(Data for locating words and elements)
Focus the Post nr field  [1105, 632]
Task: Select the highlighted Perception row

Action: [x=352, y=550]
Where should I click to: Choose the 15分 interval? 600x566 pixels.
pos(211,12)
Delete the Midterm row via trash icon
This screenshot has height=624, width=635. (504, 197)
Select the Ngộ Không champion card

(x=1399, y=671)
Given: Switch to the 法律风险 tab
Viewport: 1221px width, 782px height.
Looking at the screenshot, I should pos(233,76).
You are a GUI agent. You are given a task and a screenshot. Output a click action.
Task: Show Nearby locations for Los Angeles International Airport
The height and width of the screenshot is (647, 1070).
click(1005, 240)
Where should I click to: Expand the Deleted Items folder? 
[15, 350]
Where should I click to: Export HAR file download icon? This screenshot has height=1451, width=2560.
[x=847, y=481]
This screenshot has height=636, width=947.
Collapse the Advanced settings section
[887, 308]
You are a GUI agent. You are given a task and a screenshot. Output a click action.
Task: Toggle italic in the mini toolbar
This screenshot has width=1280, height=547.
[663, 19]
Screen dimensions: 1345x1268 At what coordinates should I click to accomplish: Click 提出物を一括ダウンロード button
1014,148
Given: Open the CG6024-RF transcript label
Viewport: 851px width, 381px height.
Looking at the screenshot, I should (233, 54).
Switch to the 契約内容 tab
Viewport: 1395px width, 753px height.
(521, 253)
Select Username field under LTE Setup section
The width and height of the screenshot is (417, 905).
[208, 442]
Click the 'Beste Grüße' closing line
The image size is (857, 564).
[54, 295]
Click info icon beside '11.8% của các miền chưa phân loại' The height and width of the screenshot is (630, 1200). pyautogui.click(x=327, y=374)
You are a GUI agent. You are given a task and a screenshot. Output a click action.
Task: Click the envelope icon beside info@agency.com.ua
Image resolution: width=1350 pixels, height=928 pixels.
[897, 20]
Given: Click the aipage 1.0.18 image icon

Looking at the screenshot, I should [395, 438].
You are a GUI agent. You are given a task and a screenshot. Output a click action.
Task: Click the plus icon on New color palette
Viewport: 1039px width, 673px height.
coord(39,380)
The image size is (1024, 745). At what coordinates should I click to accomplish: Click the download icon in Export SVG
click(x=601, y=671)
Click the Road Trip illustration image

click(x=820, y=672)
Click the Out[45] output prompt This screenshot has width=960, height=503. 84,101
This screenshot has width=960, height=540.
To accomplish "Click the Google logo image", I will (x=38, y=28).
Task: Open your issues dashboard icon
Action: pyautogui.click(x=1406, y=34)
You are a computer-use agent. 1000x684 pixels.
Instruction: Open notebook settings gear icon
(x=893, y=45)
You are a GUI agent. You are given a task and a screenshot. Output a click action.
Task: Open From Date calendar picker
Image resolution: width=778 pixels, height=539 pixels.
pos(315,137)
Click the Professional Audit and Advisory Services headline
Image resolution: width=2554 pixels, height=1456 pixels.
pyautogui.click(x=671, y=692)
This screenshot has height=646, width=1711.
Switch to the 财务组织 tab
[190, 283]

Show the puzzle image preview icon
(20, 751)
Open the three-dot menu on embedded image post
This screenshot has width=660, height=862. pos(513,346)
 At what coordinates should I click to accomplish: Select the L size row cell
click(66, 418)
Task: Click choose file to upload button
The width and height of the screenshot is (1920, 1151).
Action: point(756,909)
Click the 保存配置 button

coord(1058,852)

*Task prompt*: Pick out every line of the records above that contains the word "This", and copy each one.

*Exercise result*:
This screenshot has height=624, width=635. (504, 197)
Where should I click to: Export HAR file download icon? This screenshot has height=1451, width=2560.
This screenshot has height=636, width=947.
This screenshot has width=1280, height=547.
Click the Out[45] output prompt This screenshot has width=960, height=503. 84,101
This screenshot has width=960, height=540.
This screenshot has height=646, width=1711.
This screenshot has width=660, height=862. pos(513,346)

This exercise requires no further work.